Мысли мои едва ворочались, говорить было и того труднее, иначе я объяснил бы, что не пишу песен, и устранил недоразумение. Но не стал пытаться, подумав, что не важно, в конце концов, кем он меня считает, мы же больше не увидимся.
Муса спросил:
— Позвольте осведомиться, часто ли вы странствуете, ездите ли вы по железной дороге или предпочитаете автомобиль?
— Путешествовать я люблю. Правда, в Сахаре вот никогда не бывал, — сказал я. — Но зато здесь, в Берлине, много чего повидал всего за пару дней. Со мной тут столько странных вещей произошло, куда больше, чем за целый год в Мюнхене.
— Месяц, наш брат, страж нашего сна, — сказал Муса. — Он отправляет нас странствовать. Он приносит дожди. Он оставляет росу на камнях. Увы, жена несчастного — Солнце. После единственной ночи с супругой Месяц ущербен и истощен. Чтобы вернуть растраченную силу, ему потребно двадцать восемь дней. Через три дня Месяц истает.
Я пил чай, сладкий, крепкий. С легчайшим привкусом свежей мяты.
На левой руке Мусы я заметил золотой перстень с геммой.
— Какой красивый перстень. Римская гемма? — спросил я.
Он вытянул над столом смуглую руку с длинными и тонкими пальцами. Чтобы получше рассмотреть перстень, я бережно взял его за руку и тут же почувствовал, как его пальцы вздрогнули. Он снял перстень и подал мне, не касаясь моих пальцев.
— Подарок.
— Афина, — определил я. — Спутница Одиссея.
Муса сделал движение, которое, как я понял, означало, что ему эти имена ничего не говорят или что ему безразлично, кто изображен на перстне. Я протянул ему перстень, но он протестующим жестом поднял руку.
— Подарок. Перстень показал вам то, чего не показал мне.

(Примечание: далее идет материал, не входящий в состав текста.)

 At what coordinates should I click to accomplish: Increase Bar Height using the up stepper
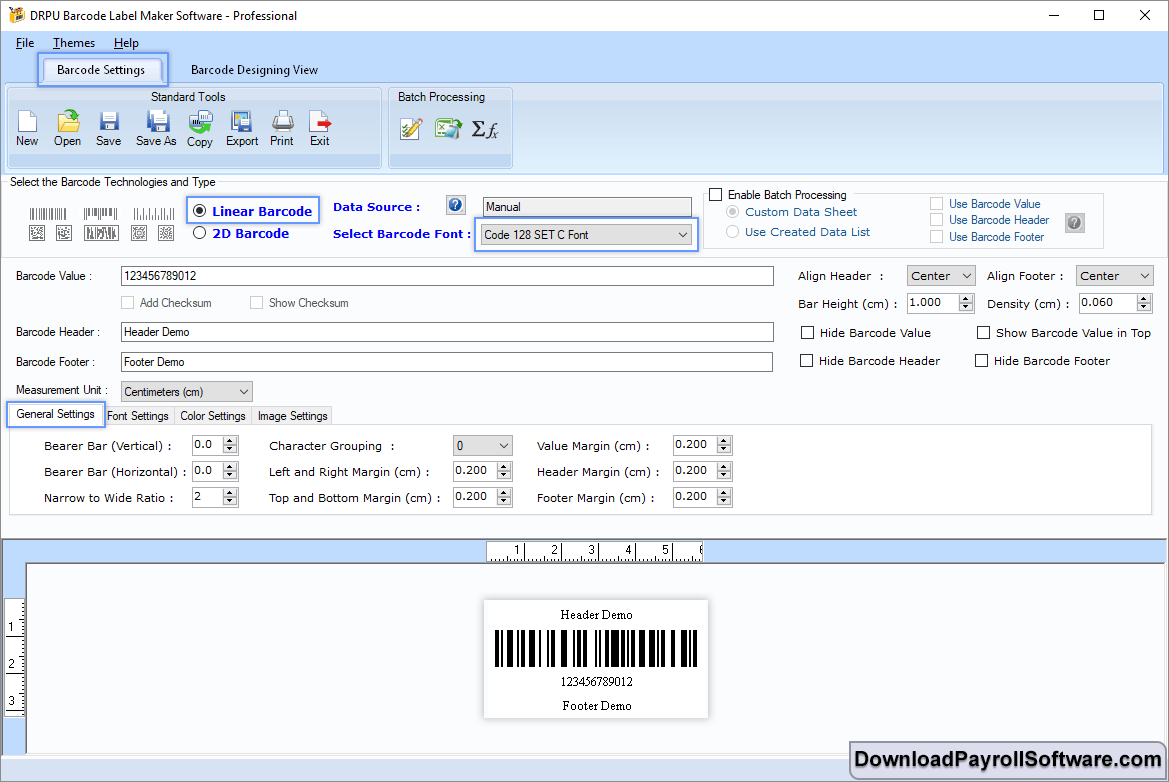[x=964, y=298]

Мне сделалось страшно — уж не ляпнул ли я чего-нибудь такого, что он мог понять как приглашение в гости? Вдруг какая-то реплика, брошенное ненароком слово имеет для него своей смысл, отличный от нашего? Принять в дар перстень означает, что я в долгу перед ним и однажды придется сделать ответное подношение, причем Муса воспримет это как самую обыкновенную учтивость и потребует от меня… Чего? Да кто ж его знает, может, одну из моих дочерей! Но вернуть перстень не удалось. Муса с непреклонной твердостью помотал головой. Где это видано, подумал я, чтобы кто-то вот так снял с пальца золотое кольцо с геммой и отдал гостю, человеку, которого видит впервые в жизни? Я вконец растерялся, ничего не соображал, только понял, что надо поскорей уносить ноги. Мои изъявления благодарности Муса принял совершенно спокойно, даже равнодушно. Ох, вынырнет он однажды, ох вынырнет где-нибудь, подумал я.